## WHAT YOU WILL DO
Among the entries below, how many lines hold "width"? Reply with the number only.

START RECORDS TO USE

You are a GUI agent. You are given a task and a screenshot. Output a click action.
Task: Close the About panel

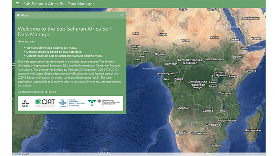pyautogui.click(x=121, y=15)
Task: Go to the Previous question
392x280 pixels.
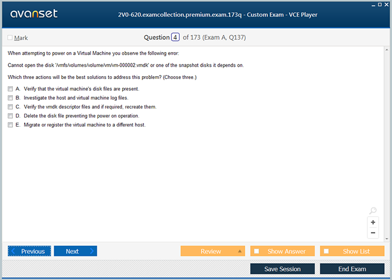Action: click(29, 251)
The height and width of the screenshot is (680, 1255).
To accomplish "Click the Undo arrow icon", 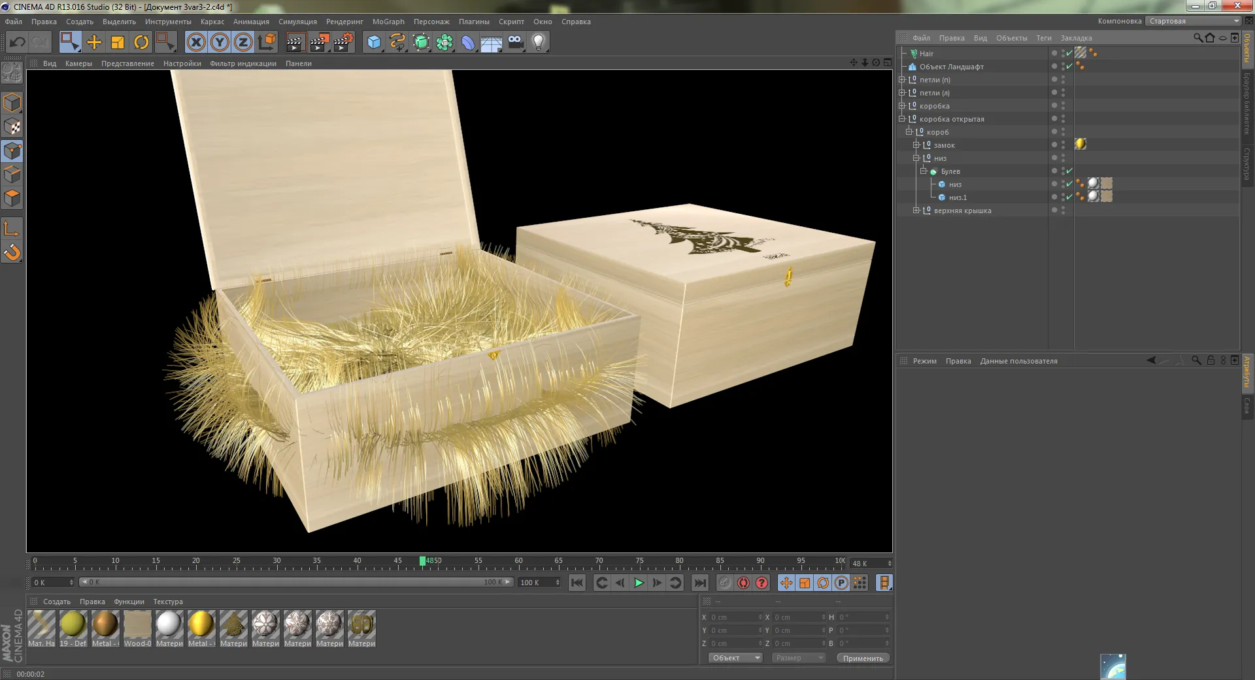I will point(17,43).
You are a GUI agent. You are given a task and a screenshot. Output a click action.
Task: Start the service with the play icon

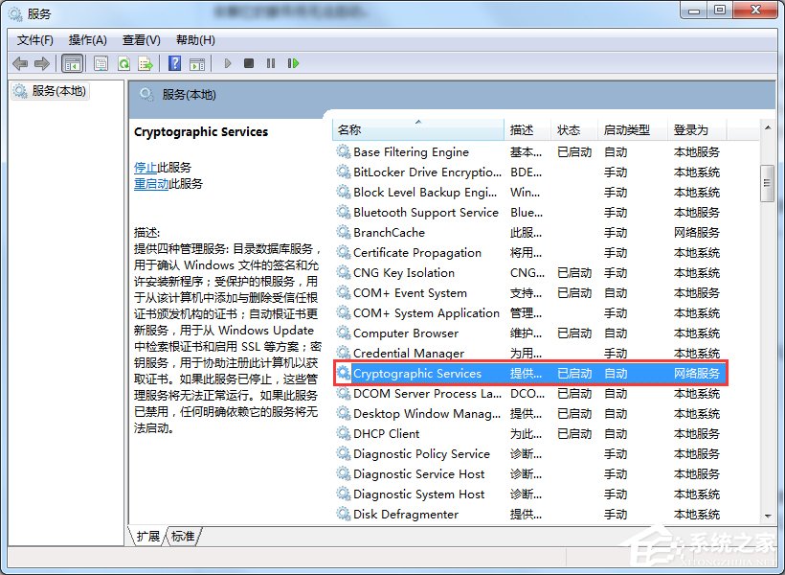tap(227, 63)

END RECORDS TO USE
START RECORDS TO USE

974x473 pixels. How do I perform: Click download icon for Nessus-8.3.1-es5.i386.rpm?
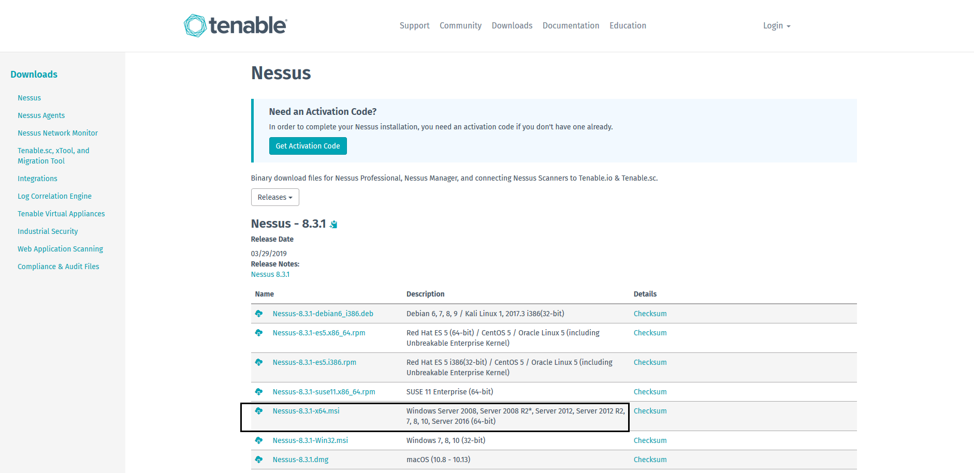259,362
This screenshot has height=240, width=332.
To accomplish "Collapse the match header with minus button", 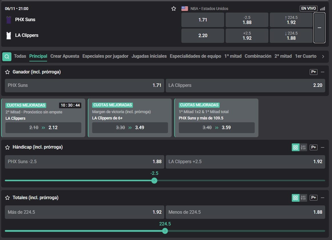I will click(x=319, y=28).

END RECORDS TO USE
START RECORDS TO USE

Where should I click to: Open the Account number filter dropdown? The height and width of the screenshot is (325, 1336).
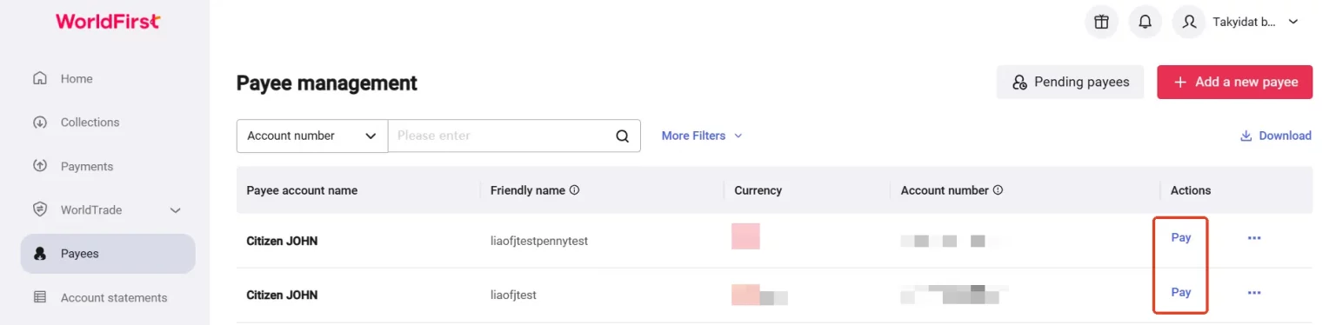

END RECORDS TO USE

## RESPONSE BELOW
3